The Colosseum from the Campo Vaccino

1822

Artist
Sir Charles Lock Eastlake 1793–1865
Medium
Oil paint on canvas
Dimensions
Support: 527 x 648 mm
Collection
Tate
Acquisition
Presented by the Friends of the Tate Gallery 1964
Reference
T00665

Not on display

Display caption

Eastlake was one of the most earnest of the younger artists who adopted neo-classicism in the 1820s. He painted subjects from classical history, and in Rome produced a number of landscape compositions depicting ancient ruins.
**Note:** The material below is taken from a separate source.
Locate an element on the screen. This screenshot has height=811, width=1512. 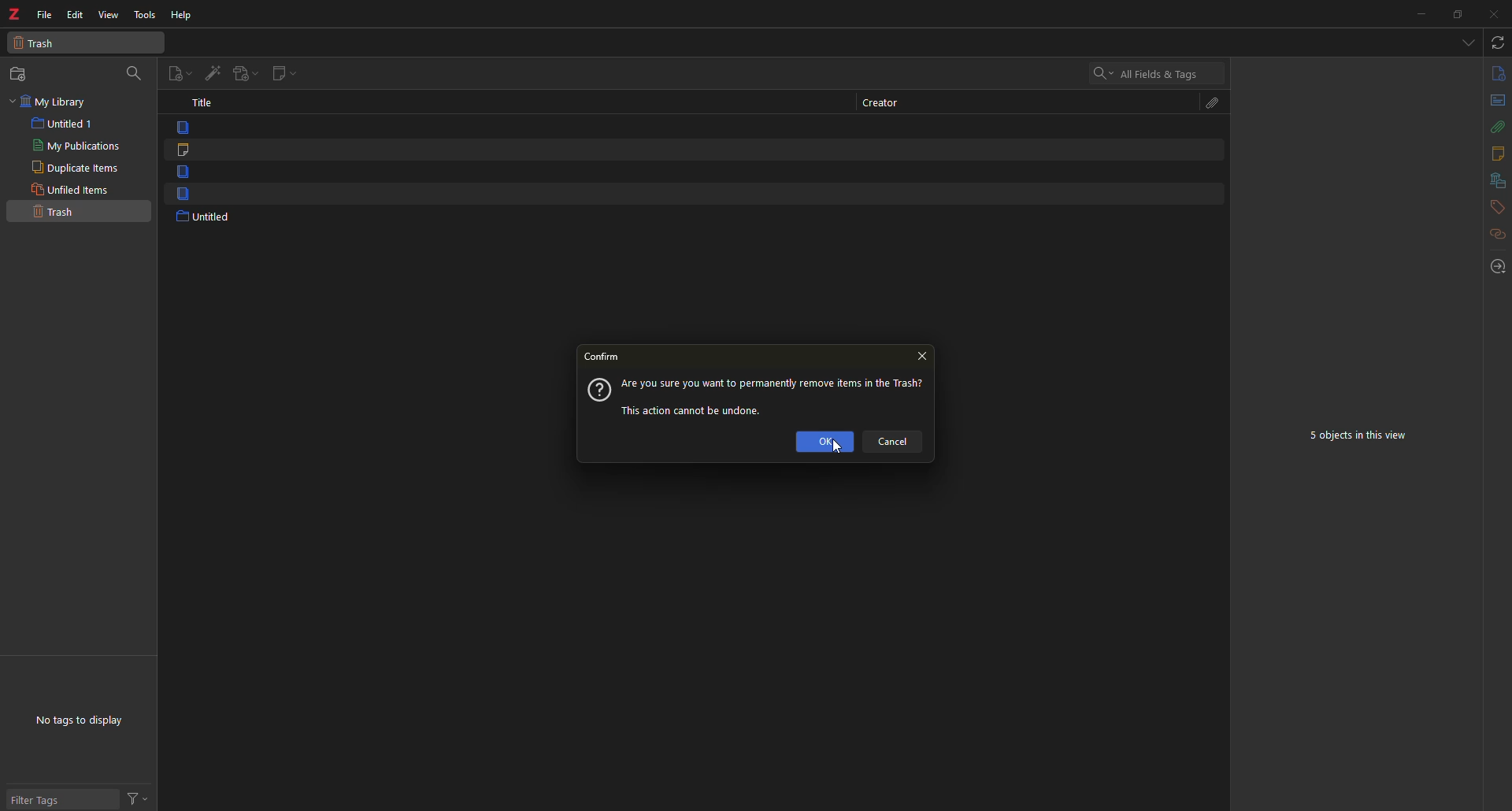
cancel is located at coordinates (897, 441).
Some of these continue the tradition of Thomas Jones's immediate open-air studies. Others incorporate crumbling classical buildings in formal designs dominated by architectural geometry. This is, at one level, a simple topographical view of the type made by many visitors to Rome; at another it is a refined meditation on past grandeur and its inevitable decline.
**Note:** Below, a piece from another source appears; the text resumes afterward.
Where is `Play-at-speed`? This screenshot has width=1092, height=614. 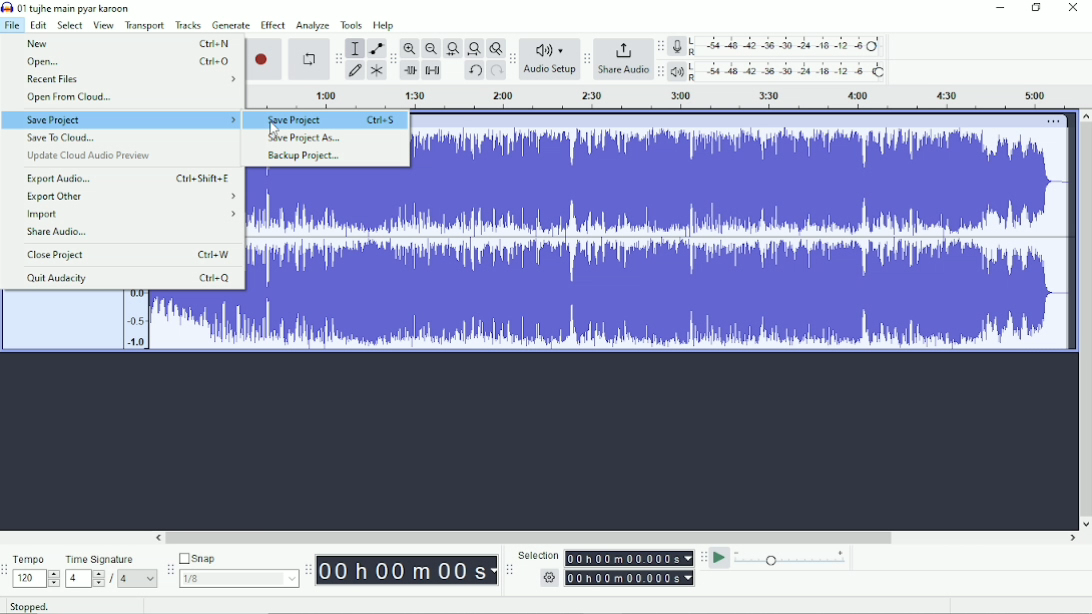 Play-at-speed is located at coordinates (720, 558).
Gallery label, August 2004

Catalogue entry

Sir Charles Eastlake 1793–1865

T00665 The Colosseum from the Campo Vaccino 1822

Not inscribed.
Oil on canvas, 20¾ x 25½ (52.5 x 65).
Presented by the Friends of the Tate Gallery 1964.
Coll: See T00664.
Exh: R.A., 1823 (63); Early Devon Painters, Exeter, July–September 1932 (228 and 229 with No. T.664 as ¿ pair of views of the Coliseum’, lent by Colonel M. H. Grant); The First Hundred Years of the Royal Academy, R.A., Winter 1951–52 (260, repr. in Souvenir, p. 52); Arts Council, Early English Landscapes from Colonel Grant’s Collection, London and tour, 1952–53 (19); Italian Art in Britain, R.A., Winter 1960 (238).
Lit: See T00664.

The original title in the R.A. catalogue stated: ‘Painted at Rome’ and this picture with two other views of Rome was among Eastlake’s first contributions to the R.A. Grant (loc. cit.) points out that Rome in Eastlake’s day was infinitely more paintable when the Colosseum was ‘embosomed in picturesque confusion very remote from the smug orderliness of modern municipal-ridden Rome’. The view is taken from the Palatine Hill, which together with the Forum was known till recent times as the Campo Vaccino from its use as an enclosure for cattle intended for market.

Published in The Tate Gallery Report 1964–1965, London 1966.